There was also recognition by trade bodies that other ‘unhelpful’ trading patterns, particularly in venues catering almost exclusively for young people under the age of 25, were sometimes evident — the result of highly competitive conditions. They felt that the role of their organisations was to cooperate with other agencies in raising standards of professionalism and to eradicate such practices.
The BLRA hosted a feedback seminar on its partnership initiative in June of 2001 which was chaired by Assistant Chief Constable Robert Taylor of ACPO. The views were quite mixed. There was often, it was felt, confusion about the role of the industry bodies within the schemes. The BLRA chief executive concluded that there needed to be a clearer focus for the industry and the role that it played — e.g. liaising with local authorities and the police, as opposed to involvement with health and alcohol treatment.
Local authority partnerships were often primarily concerned with town centre pubs and the disorder associated with specific outlets. The industry bodies accepted that they had a significant role to play in ensuring better management practices, but felt that local authorities, transport companies and the Home Office, etc., needed to do their part as well. The general consensus was that partnership schemes were a positive development but there was a suggestion that some had a tendency to get ‘carried away’.
Among specific suggestions that had been made within crime reduction partnerships was that the drinks industry should sponsor police officers on a local level. There have been very mixed responses to this idea.
One issue which the BII felt was overlooked by most crime and disorder partnerships was that of ‘bootleg booze’. According to the BII the illegal importation of drinks across the channel results in each local authority in the UK having the equivalent of 1 million pints of beer per year in addition to that sold through legitimate outlets. A greater emphasis on removing this factor could lead to reduced levels of alcohol-related street disorder.

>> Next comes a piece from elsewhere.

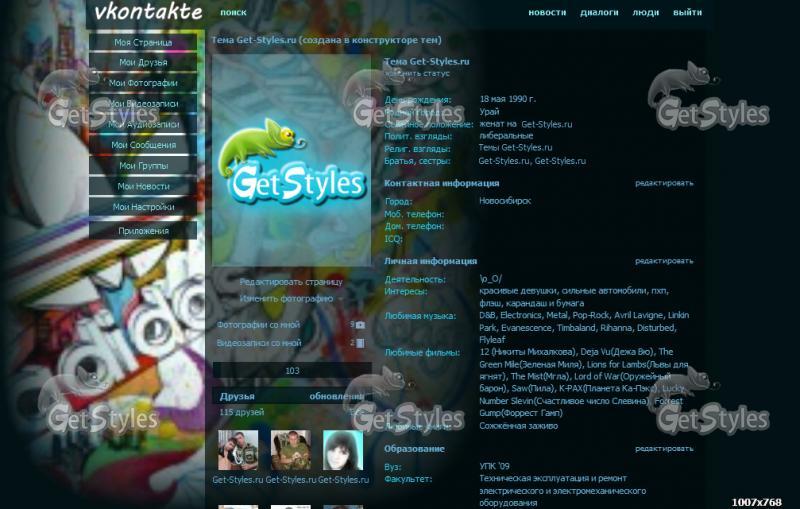Open the Get-Styles chameleon profile picture
800x509 pixels.
(x=291, y=160)
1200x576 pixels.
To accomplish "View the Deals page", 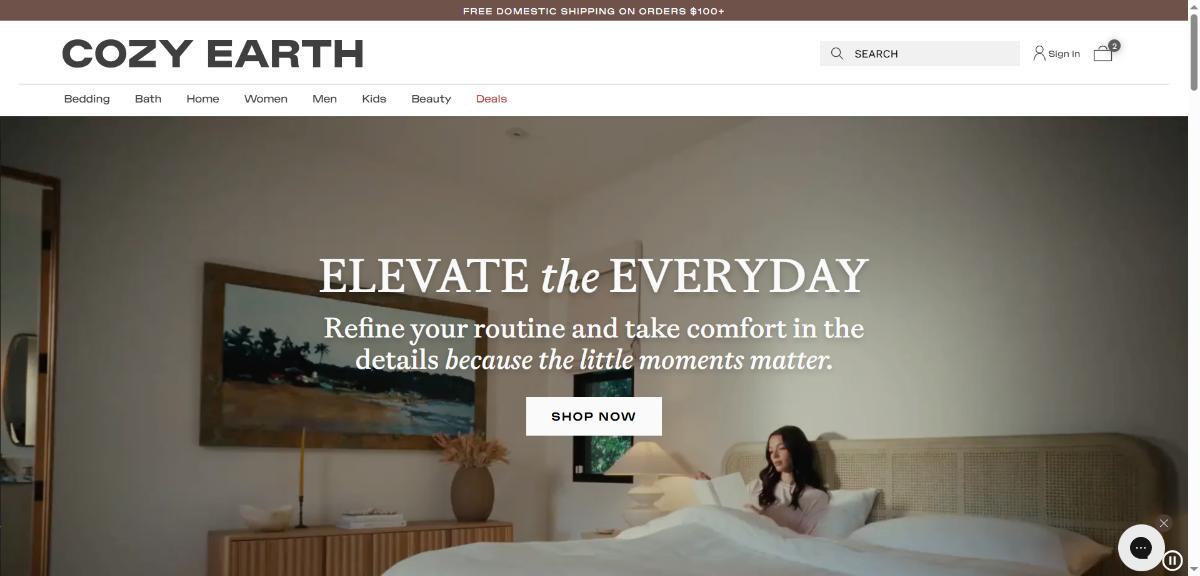I will point(491,99).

The BII are particularly keen to be involved more in local partnership schemes that seek to ‘reward’ pubs that have a good record of preventing alcohol- related violence. An example of such a scheme is the ‘Wandsworth Safer Pubs Committee.’ They also see the development of qualifications such as their door supervisors’ ‘passport’ as being of significant benefit. (They are currently applying to the QCA to make this a fully recognised scheme.)
A number of representatives of trade organisations were concerned about the difficulties of evaluating CRP initiatives in which they played a role. It was noted that when a partnership scheme is put in place there is often encouragement given to licensees to call the police when violent or disorderly incidents arise. There was concern that this should not be taken to indicate that the number of incidents itself had increased. Licensees should also not find themselves receiving ‘black marks’ from the police for reporting such offences.

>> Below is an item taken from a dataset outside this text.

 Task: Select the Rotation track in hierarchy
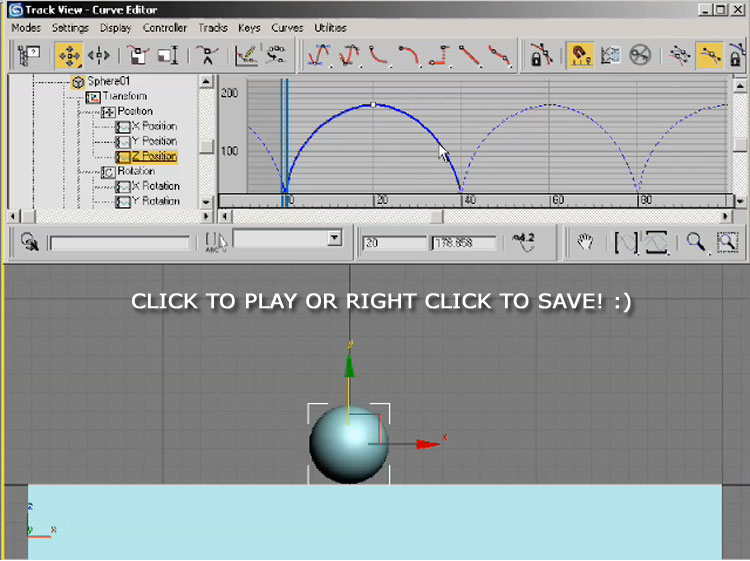pos(135,171)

SELP sees its role as working with police licensing officers, solicitors, barristers, other trade organisations and local authority licensing departments. It is, therefore, less involved in CRPs than some other bodies.
While most trade bodies welcomed the opportunity to be involved with other agencies in seeking to reduce alcohol-related problems, some felt that many of the partnerships lacked proper structure and did not necessarily focus on the most important issues. More extensive guidance from bodies and departments such as the Home Office was required to ensure greater consistency and properly targeted initiatives.